Records from a collection:
----

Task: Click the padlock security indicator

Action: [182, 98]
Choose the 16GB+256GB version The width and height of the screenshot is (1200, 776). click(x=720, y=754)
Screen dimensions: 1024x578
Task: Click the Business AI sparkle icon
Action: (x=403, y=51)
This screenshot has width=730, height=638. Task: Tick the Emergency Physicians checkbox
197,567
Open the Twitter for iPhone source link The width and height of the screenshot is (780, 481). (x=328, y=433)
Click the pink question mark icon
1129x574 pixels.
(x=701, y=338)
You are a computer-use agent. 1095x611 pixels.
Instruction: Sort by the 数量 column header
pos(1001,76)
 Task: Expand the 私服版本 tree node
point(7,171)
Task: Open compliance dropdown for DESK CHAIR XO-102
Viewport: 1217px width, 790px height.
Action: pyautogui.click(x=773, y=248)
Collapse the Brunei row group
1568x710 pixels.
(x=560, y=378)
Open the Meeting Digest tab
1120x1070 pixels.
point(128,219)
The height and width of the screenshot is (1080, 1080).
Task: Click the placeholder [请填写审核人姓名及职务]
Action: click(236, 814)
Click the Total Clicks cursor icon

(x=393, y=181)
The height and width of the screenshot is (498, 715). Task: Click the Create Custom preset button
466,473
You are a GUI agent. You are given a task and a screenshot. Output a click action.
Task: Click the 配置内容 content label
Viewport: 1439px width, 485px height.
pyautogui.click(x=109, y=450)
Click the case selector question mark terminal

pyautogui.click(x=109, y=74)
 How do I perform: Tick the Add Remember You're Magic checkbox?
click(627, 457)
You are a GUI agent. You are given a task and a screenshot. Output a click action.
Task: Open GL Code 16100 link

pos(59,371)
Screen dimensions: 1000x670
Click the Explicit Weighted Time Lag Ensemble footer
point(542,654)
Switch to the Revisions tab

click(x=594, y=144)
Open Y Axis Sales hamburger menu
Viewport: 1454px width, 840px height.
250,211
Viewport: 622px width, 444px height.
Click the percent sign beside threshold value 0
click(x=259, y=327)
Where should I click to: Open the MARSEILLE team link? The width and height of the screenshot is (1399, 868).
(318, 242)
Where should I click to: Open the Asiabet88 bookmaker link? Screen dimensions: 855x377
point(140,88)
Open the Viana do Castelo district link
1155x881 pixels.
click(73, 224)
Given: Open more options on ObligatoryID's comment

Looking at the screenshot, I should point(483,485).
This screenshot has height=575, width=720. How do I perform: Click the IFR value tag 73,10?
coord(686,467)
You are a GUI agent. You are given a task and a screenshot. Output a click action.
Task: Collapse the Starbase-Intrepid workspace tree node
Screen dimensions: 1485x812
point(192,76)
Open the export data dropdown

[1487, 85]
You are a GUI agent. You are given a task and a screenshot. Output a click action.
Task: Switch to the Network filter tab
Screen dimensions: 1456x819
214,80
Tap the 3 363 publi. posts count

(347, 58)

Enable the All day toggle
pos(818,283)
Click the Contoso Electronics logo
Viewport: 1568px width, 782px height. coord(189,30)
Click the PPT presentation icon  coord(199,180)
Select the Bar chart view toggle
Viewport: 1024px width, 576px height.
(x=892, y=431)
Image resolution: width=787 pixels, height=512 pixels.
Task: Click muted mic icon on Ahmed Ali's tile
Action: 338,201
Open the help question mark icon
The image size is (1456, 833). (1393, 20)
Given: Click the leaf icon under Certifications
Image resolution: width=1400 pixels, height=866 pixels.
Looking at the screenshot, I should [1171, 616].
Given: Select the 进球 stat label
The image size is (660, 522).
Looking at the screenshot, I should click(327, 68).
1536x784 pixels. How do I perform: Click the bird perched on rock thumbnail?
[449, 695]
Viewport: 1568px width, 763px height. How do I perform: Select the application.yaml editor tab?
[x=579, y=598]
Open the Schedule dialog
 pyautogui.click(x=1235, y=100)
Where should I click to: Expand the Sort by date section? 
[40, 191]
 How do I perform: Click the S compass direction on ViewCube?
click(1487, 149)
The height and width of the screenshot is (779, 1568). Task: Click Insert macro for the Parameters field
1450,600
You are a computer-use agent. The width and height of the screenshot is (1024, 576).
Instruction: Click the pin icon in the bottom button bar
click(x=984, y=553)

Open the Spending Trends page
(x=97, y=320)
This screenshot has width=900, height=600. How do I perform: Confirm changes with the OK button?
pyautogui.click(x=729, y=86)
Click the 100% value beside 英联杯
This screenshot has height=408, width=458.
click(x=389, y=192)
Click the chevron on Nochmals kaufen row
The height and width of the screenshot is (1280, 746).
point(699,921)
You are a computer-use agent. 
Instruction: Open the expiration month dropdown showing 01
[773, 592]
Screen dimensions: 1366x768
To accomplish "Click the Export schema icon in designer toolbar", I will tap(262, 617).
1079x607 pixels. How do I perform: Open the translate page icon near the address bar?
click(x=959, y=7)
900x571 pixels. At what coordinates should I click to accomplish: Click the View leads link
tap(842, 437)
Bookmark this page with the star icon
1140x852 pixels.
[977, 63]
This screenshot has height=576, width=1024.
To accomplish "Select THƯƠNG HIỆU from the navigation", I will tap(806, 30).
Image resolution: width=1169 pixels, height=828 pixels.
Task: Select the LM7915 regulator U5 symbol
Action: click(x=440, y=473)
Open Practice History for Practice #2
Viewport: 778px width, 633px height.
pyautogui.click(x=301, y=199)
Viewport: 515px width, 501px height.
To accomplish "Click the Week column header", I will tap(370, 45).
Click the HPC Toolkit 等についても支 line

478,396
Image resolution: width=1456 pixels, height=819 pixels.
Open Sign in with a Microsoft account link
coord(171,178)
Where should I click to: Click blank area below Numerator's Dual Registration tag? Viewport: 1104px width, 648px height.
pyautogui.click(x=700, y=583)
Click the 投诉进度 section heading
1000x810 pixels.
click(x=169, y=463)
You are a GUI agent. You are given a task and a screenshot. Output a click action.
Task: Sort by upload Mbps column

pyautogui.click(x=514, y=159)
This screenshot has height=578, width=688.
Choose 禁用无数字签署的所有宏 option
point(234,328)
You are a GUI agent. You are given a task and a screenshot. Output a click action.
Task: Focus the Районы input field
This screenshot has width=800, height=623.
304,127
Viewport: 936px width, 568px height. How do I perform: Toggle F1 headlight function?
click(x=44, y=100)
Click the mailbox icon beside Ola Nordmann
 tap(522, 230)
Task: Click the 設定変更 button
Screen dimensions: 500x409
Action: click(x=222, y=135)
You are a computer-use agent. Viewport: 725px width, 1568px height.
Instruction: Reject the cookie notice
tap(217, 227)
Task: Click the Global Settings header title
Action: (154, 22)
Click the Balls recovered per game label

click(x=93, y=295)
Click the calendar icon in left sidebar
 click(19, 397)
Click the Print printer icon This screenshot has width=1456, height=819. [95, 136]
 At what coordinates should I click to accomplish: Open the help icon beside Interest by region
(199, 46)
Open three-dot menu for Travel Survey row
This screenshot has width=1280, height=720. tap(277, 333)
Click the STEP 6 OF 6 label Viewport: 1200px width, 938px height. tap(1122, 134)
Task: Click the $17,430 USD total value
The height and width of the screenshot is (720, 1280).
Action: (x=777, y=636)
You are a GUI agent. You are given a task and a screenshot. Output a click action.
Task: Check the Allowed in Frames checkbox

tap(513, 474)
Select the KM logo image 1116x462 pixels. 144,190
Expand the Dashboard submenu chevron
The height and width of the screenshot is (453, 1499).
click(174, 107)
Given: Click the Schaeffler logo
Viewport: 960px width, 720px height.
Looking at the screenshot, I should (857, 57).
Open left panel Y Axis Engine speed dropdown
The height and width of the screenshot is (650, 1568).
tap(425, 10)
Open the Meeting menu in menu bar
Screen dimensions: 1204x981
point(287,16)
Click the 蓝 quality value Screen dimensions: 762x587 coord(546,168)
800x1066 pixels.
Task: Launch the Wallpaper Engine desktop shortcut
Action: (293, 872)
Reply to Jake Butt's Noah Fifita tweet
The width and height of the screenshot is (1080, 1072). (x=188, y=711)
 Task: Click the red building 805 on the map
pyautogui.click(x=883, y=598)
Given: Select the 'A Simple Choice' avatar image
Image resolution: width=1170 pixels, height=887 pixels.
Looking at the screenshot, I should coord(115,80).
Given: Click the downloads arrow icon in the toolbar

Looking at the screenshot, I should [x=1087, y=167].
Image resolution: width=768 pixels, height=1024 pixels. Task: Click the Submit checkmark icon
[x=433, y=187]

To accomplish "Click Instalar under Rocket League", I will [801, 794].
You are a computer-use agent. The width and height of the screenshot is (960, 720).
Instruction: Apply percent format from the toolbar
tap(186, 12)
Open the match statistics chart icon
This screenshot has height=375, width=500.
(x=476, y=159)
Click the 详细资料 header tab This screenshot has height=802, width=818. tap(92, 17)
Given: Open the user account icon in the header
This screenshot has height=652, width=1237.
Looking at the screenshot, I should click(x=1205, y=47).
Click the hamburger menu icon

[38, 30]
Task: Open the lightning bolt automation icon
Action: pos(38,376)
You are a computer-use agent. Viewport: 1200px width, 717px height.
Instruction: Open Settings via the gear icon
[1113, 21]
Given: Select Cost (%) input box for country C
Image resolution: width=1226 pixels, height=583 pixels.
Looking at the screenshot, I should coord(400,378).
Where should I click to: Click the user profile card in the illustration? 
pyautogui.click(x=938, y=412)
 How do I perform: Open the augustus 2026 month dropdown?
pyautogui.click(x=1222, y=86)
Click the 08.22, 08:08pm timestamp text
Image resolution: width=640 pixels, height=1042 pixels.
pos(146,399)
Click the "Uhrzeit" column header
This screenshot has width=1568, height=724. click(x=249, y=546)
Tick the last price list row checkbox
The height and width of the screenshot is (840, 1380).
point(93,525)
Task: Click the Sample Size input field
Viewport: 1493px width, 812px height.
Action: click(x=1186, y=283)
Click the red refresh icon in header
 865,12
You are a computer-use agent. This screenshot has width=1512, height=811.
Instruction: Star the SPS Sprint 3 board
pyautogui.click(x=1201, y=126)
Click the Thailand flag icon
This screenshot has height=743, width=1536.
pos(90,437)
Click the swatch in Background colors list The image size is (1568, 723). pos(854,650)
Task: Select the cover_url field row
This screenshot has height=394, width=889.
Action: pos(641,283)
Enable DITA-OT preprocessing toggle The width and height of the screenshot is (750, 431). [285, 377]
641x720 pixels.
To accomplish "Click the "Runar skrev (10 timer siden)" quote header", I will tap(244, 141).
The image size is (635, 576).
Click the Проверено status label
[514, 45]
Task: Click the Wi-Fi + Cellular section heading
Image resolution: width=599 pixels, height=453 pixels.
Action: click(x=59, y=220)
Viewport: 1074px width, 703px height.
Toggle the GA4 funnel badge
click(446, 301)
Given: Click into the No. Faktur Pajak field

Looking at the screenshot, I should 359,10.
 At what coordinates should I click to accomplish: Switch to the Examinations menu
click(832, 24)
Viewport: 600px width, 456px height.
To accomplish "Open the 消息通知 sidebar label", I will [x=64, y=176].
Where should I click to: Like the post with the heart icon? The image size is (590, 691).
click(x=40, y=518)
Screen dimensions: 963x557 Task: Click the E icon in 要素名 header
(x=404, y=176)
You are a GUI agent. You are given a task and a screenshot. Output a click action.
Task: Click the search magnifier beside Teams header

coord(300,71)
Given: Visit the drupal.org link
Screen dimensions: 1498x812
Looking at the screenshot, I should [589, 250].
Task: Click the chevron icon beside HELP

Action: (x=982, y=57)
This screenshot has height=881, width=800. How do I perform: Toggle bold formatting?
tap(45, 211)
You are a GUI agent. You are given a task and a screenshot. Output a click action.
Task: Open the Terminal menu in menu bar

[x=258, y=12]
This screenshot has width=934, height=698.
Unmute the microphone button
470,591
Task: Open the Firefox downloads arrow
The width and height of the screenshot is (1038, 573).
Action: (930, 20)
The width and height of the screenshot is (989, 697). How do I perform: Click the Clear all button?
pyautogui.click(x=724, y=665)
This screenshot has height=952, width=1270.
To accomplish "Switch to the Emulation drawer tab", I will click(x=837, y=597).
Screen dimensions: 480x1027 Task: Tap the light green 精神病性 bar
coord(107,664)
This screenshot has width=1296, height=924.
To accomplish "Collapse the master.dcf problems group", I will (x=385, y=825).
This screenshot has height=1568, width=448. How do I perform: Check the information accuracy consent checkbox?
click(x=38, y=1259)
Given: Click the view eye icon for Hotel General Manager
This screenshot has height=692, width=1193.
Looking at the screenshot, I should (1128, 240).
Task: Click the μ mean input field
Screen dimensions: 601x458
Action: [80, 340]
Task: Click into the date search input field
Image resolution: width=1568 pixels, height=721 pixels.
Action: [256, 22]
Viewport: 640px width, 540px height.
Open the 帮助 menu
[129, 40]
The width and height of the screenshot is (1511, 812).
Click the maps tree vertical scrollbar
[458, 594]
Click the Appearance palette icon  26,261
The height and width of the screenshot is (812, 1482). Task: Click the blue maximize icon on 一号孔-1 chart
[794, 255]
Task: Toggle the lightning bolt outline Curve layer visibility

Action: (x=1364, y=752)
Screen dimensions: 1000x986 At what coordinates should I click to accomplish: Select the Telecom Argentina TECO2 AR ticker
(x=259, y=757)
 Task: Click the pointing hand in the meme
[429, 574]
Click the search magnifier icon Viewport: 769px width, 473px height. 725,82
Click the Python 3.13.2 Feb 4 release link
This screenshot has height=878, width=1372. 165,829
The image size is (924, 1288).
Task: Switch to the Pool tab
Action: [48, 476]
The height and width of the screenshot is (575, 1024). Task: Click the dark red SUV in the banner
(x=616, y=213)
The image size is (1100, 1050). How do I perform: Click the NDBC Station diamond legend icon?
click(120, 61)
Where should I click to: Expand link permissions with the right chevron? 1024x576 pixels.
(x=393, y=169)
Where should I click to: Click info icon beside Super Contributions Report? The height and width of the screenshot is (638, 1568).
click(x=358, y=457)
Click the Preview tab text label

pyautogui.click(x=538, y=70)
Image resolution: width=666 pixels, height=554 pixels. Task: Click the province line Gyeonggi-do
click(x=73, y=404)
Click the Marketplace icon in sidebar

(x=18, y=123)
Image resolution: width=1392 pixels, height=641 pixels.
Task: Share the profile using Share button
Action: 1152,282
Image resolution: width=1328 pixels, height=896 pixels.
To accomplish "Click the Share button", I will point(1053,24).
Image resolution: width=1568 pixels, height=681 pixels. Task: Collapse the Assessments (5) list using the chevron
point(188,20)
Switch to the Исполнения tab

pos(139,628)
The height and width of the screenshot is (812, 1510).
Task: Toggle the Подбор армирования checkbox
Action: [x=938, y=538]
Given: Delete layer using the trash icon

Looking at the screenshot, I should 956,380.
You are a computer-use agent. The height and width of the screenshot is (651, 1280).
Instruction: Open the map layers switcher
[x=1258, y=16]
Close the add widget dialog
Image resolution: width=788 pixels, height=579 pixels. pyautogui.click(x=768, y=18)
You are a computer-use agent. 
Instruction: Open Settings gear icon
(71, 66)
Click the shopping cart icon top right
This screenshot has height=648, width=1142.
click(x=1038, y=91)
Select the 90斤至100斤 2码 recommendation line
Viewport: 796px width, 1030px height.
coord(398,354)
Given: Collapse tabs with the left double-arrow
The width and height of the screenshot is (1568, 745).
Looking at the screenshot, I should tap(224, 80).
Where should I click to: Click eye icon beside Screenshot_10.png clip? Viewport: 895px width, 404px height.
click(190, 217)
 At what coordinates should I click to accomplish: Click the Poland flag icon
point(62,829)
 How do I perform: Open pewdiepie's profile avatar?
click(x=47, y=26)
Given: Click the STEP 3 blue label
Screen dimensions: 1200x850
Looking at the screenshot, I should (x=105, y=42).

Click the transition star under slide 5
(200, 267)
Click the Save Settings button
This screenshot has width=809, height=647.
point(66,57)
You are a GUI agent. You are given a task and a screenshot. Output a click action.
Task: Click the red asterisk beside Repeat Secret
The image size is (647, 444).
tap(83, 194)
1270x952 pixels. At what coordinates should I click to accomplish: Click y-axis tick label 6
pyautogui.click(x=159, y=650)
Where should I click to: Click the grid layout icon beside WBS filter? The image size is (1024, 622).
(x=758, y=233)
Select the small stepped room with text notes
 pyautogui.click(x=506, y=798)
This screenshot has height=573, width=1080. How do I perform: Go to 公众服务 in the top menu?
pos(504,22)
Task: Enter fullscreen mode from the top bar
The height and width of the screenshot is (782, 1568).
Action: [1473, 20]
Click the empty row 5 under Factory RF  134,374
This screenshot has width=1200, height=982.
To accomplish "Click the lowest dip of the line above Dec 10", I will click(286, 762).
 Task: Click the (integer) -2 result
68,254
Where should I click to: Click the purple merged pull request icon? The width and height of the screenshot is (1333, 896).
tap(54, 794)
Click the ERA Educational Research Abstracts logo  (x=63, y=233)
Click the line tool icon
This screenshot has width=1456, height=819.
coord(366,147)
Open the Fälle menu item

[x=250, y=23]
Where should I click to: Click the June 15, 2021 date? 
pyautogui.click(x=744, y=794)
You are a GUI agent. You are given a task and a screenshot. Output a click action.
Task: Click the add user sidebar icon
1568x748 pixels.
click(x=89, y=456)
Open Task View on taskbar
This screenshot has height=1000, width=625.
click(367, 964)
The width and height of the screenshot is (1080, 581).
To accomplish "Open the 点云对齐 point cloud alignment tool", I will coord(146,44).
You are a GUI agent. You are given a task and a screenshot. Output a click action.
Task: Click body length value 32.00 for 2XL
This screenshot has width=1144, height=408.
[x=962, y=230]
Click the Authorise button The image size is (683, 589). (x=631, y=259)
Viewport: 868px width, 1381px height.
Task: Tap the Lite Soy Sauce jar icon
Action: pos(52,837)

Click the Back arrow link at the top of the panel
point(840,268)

----

-- Exercise requirements --
Turn the stretch of material from the line containing "Task: Click the μ mean input field" through the line containing "(x=393, y=169)" into a JSON list of strings. Use one string per line and leave out blank lines.

-- Written solution --
[
  "Task: Click the μ mean input field",
  "Screen dimensions: 601x458",
  "Action: [80, 340]",
  "Task: Click into the date search input field",
  "Image resolution: width=1568 pixels, height=721 pixels.",
  "Action: [256, 22]",
  "Viewport: 640px width, 540px height.",
  "Open the 帮助 menu",
  "[129, 40]",
  "The width and height of the screenshot is (1511, 812).",
  "Click the maps tree vertical scrollbar",
  "[458, 594]",
  "Click the Appearance palette icon  26,261",
  "The height and width of the screenshot is (812, 1482). Task: Click the blue maximize icon on 一号孔-1 chart",
  "[794, 255]",
  "Task: Toggle the lightning bolt outline Curve layer visibility",
  "Action: (x=1364, y=752)",
  "Screen dimensions: 1000x986 At what coordinates should I click to accomplish: Select the Telecom Argentina TECO2 AR ticker",
  "(x=259, y=757)",
  " Task: Click the pointing hand in the meme",
  "[429, 574]",
  "Click the search magnifier icon Viewport: 769px width, 473px height. 725,82",
  "Click the Python 3.13.2 Feb 4 release link",
  "This screenshot has height=878, width=1372. 165,829",
  "The image size is (924, 1288).",
  "Task: Switch to the Pool tab",
  "Action: [48, 476]",
  "The height and width of the screenshot is (575, 1024). Task: Click the dark red SUV in the banner",
  "(x=616, y=213)",
  "The image size is (1100, 1050). How do I perform: Click the NDBC Station diamond legend icon?",
  "click(120, 61)",
  "Where should I click to: Expand link permissions with the right chevron? 1024x576 pixels.",
  "(x=393, y=169)"
]